### Your instructions
Reproduce these lines word for word, leaving out the pictures.

··· Given data ···

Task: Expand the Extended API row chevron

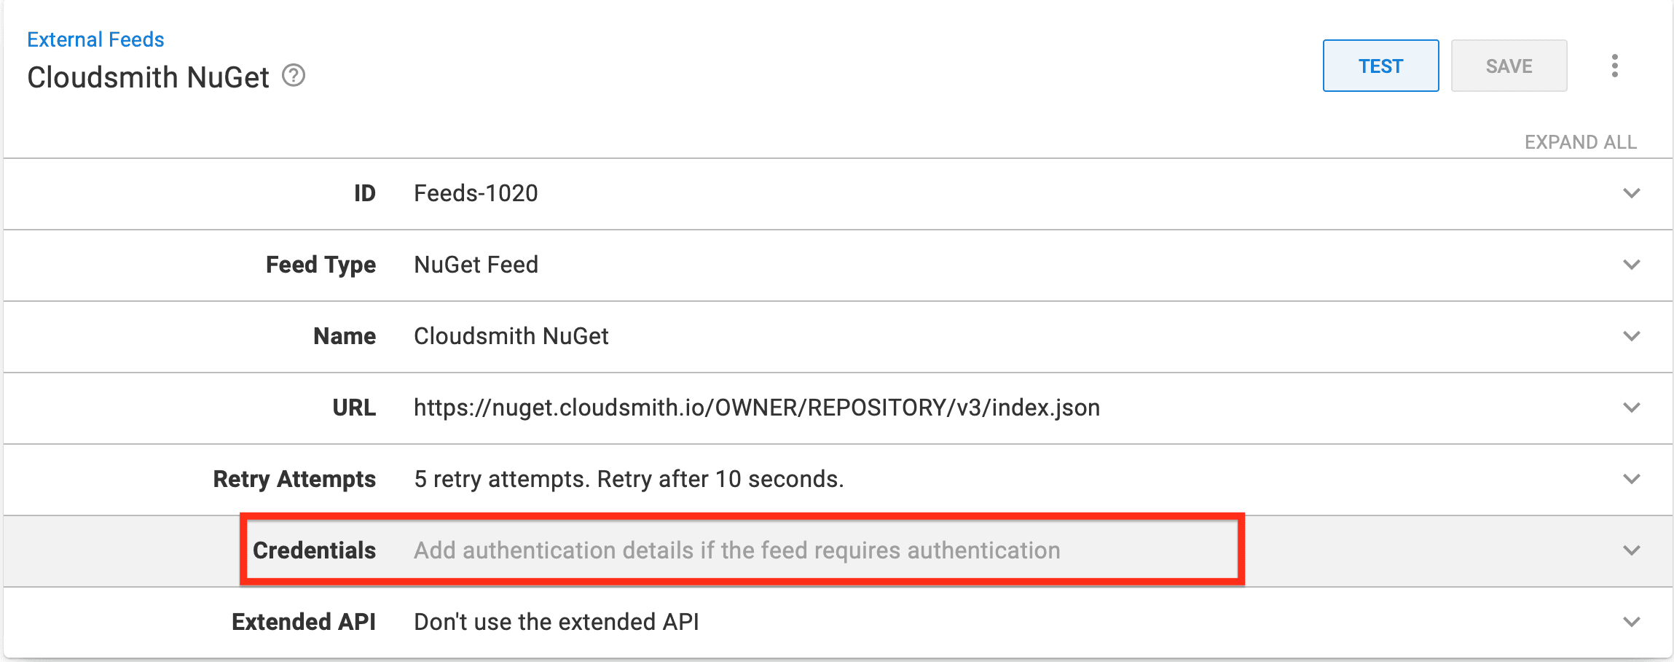Action: pyautogui.click(x=1632, y=622)

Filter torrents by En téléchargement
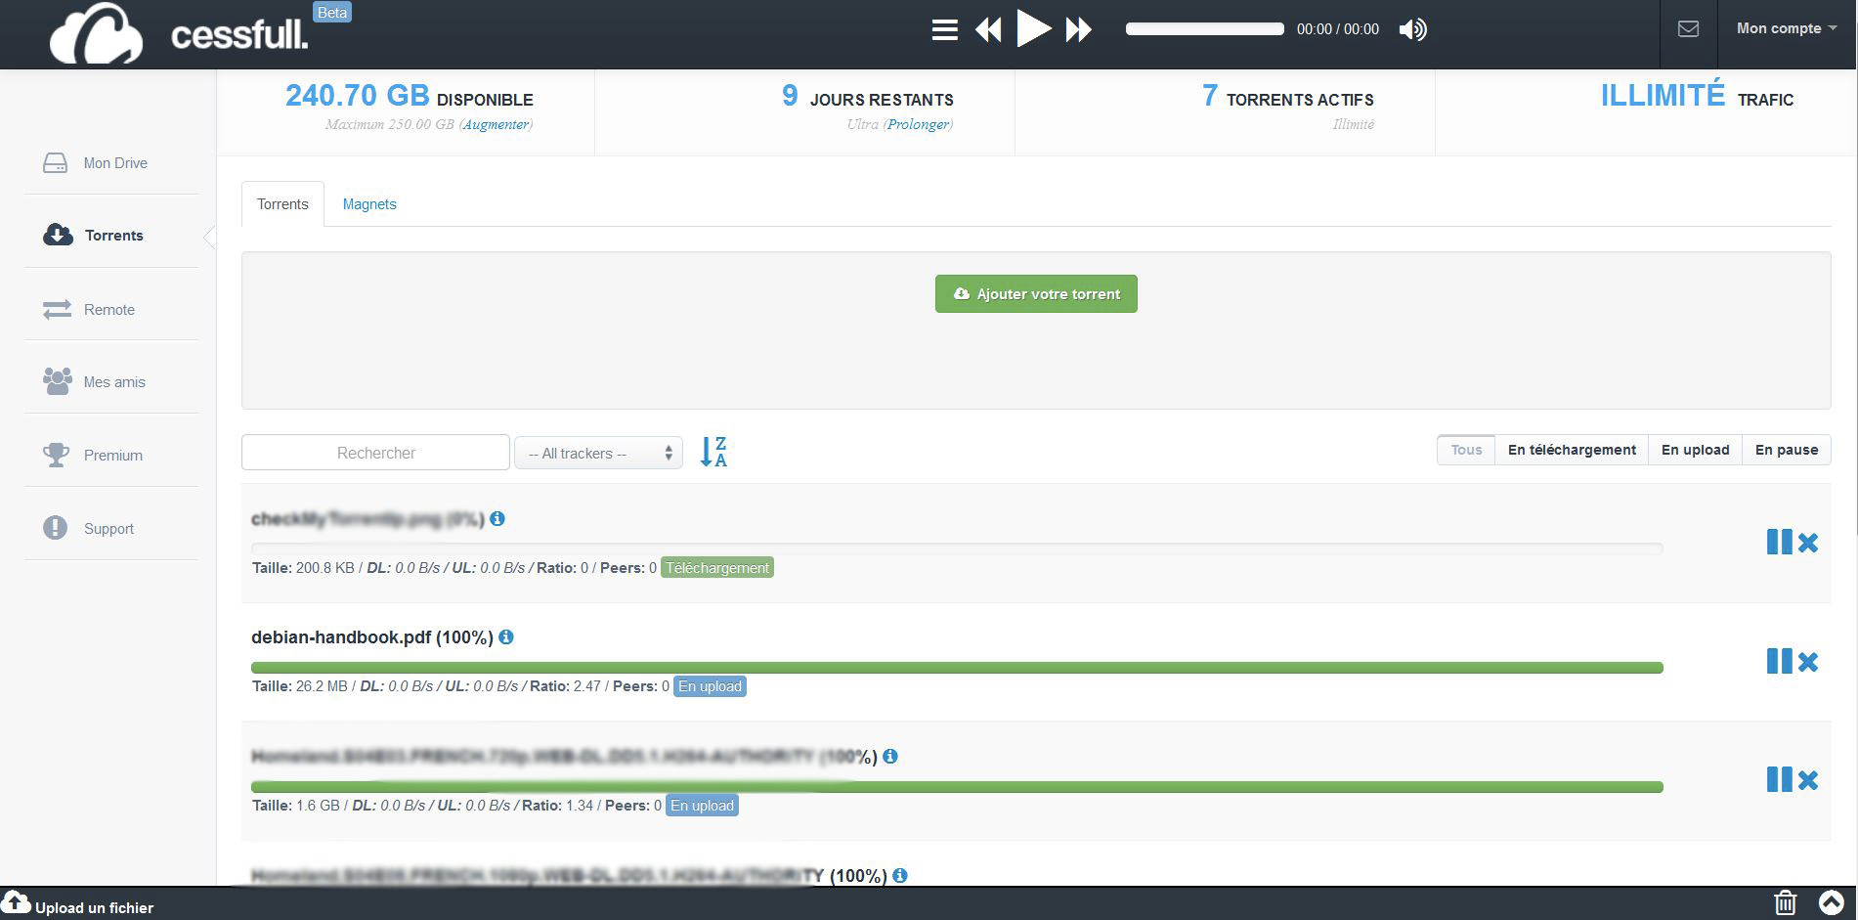(1571, 450)
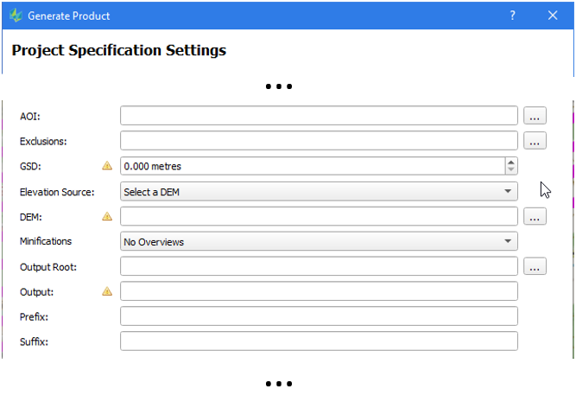Click into the GSD metres field
The height and width of the screenshot is (408, 576).
(x=311, y=166)
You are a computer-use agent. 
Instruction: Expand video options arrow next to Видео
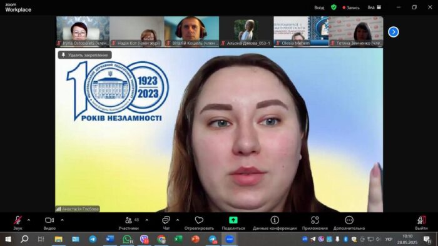[62, 220]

···

### Answer
Task: Expand the Extended API row chevron

Action: pyautogui.click(x=1632, y=622)

Filter torrents by En téléchargement
(1571, 450)
Click into the GSD metres field
The height and width of the screenshot is (408, 576).
(x=311, y=166)
You are a computer-use agent. 
Instruction: Expand video options arrow next to Видео
[62, 220]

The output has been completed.